In order to avoid adverse performance issues with this site, please white list https://crstodayeurope.com in your ad blocker then refresh this page.

Need help? Click here for instructions.

Innovations | Mar 2011

Hydrophobic Acrylic IOLs: A Primer

The material properties and designs of different manufacturers influence surgical results.

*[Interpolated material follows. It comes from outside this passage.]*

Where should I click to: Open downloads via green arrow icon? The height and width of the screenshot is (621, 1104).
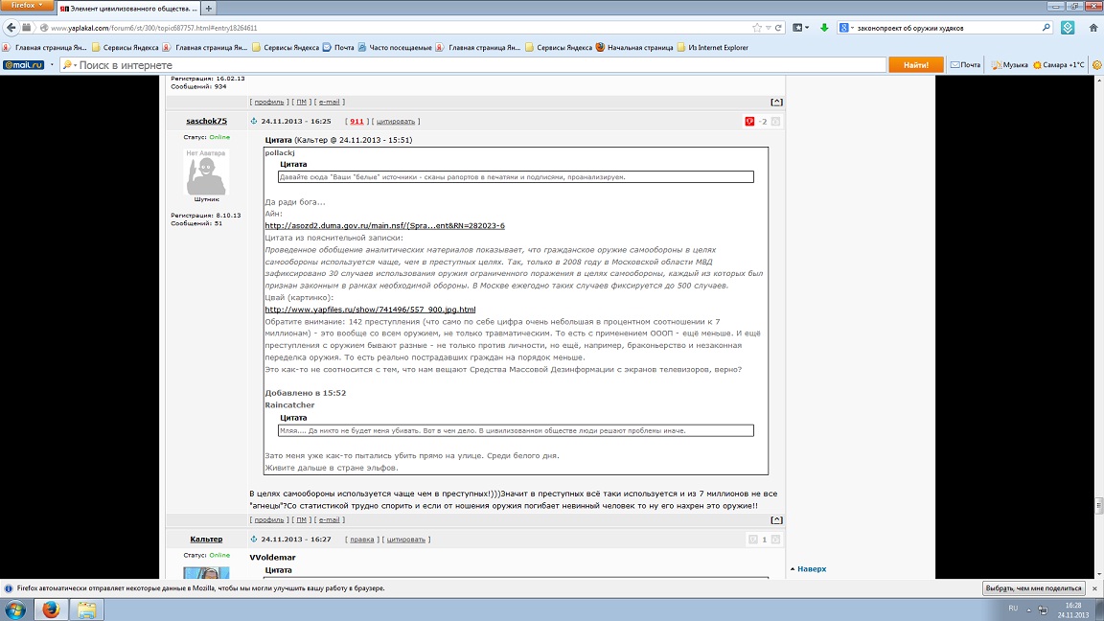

The 2003 American Society of Cataract and Refractive Surgery (ASCRS) survey of practice styles and preferences indicated that, since 1998, hydrophobic acrylic has been the preferred IOL optic material.1 Because surgeons appreciate the controlled unfolding characteristics associated with this class of materials, the popularity of hydrophobic acrylic lenses has increased worldwide since their introduction.

In the August 2010 issue of CRST Europe, Khiun F. Tjia, MD, of the Netherlands, summarized the characteristics of hydrophobic acrylic IOLs that were new to the European market.2 As a follow-up, this article provides an overview of biocompatibility issues related to hydrophobic acrylic lenses and a discussion of new material and design trends in IOL manufacturing (Table 1) and the possible influences of these trends on surgical outcomes. This information was obtained through the corresponding manufacturers and peer-reviewed literature.3 The list of IOLs is not exhaustive; some were included in Dr. Tjia’s previous publication.2

BIOCOMPATIBILITY

Uveal biocompatibility. This is defined as the reaction of the uvea to an IOL. In the body’s response to the presence of a foreign body—the IOL—monocytes (lymphocytes) and macrophages migrate through blood vessel walls to the aqueous humor and eventually to the IOL surface. As this occurs, the monocytes and macrophages transform—the monocytes into small round cells and macrophages into epithelioid and foreign-body giant cells. These cells, which are responsible for the phagocytosis of debris, bacteria, and foreign material, reflect a natural immunologic process in a foreign-body reaction.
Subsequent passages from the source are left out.